The optimal number of latent variables is 14, with an associated R2 of .64
(d)
Predict response for test set. What is the value of the performance metric and how does this compare to resampled performance metric of ttraining set?
predict_pcr <- predict(pcr_model, test)
check <- data.frame(obs = test$Yield, pred = predict_pcr)
colnames(check) <- c("obs","pred")
defaultSummary(check)## RMSE Rsquared MAE
## 0.7275442 0.5789689 0.6004247
The RSME on the test set is .78, higher than the train set. R2 value of .38.
(e)
Which predictors are most important in the model you have trained? Do either the biological or process predictors dominate the list?

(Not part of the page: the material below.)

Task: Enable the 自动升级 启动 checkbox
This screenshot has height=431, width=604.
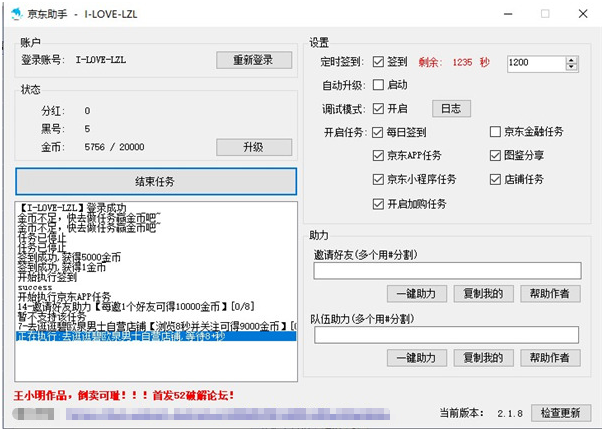Action: click(x=377, y=85)
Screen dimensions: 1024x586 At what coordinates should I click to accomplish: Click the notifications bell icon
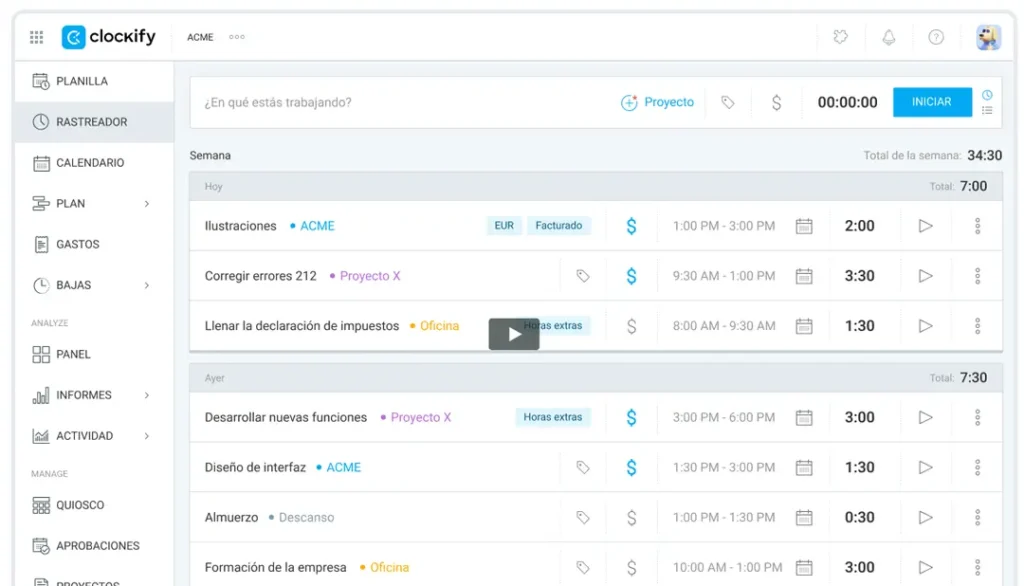click(888, 37)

important <- varImp(pcr_model)
important## loess r-squared variable importance
##
## only 20 most important variables shown (out of 57)
##
## Overall
## BiologicalMaterial06 100.00
## ManufacturingProcess32 99.58
## ManufacturingProcess13 93.89
## BiologicalMaterial03 89.61
## ManufacturingProcess31 84.83
## BiologicalMaterial12 79.15
## ManufacturingProcess09 77.05
## ManufacturingProcess36 71.60
## ManufacturingProcess17 69.75
## BiologicalMaterial02 63.24
## ManufacturingProcess11 60.68
## ManufacturingProcess29 57.69
## ManufacturingProcess06 57.66
## BiologicalMaterial09 54.31
## BiologicalMaterial11 53.41
## BiologicalMaterial04 48.41
## ManufacturingProcess33 45.50
## BiologicalMaterial08 43.71
## ManufacturingProcess30 42.19
## BiologicalMaterial01 42.02
According to the output from model feature importance, it seems that there is a mix of importance from both Manufacturing and Biological features. That being said, manufacturing predictors account for 5 of the top 6 features in terms of predictive power.
(f)
Explore relationship between top predictors
correlations <- imputation %>%
select(ManufacturingProcess32, ManufacturingProcess13, BiologicalMaterial06, ManufacturingProcess36, ManufacturingProcess17, ManufacturingProcess09, BiologicalMaterial03, BiologicalMaterial02, BiologicalMaterial12, ManufacturingProcess06, ManufacturingProcess31,ManufacturingProcess11,ManufacturingProcess33,BiologicalMaterial11,BiologicalMaterial08,BiologicalMaterial04)
plot_correlation(correlations)Not surprisingly, most of the ManufacturingProcess features are correlated with eachother, while the Biological features are correlated with eachother. There are a few features which are negatively correlated within the same domain, which is interesting to note.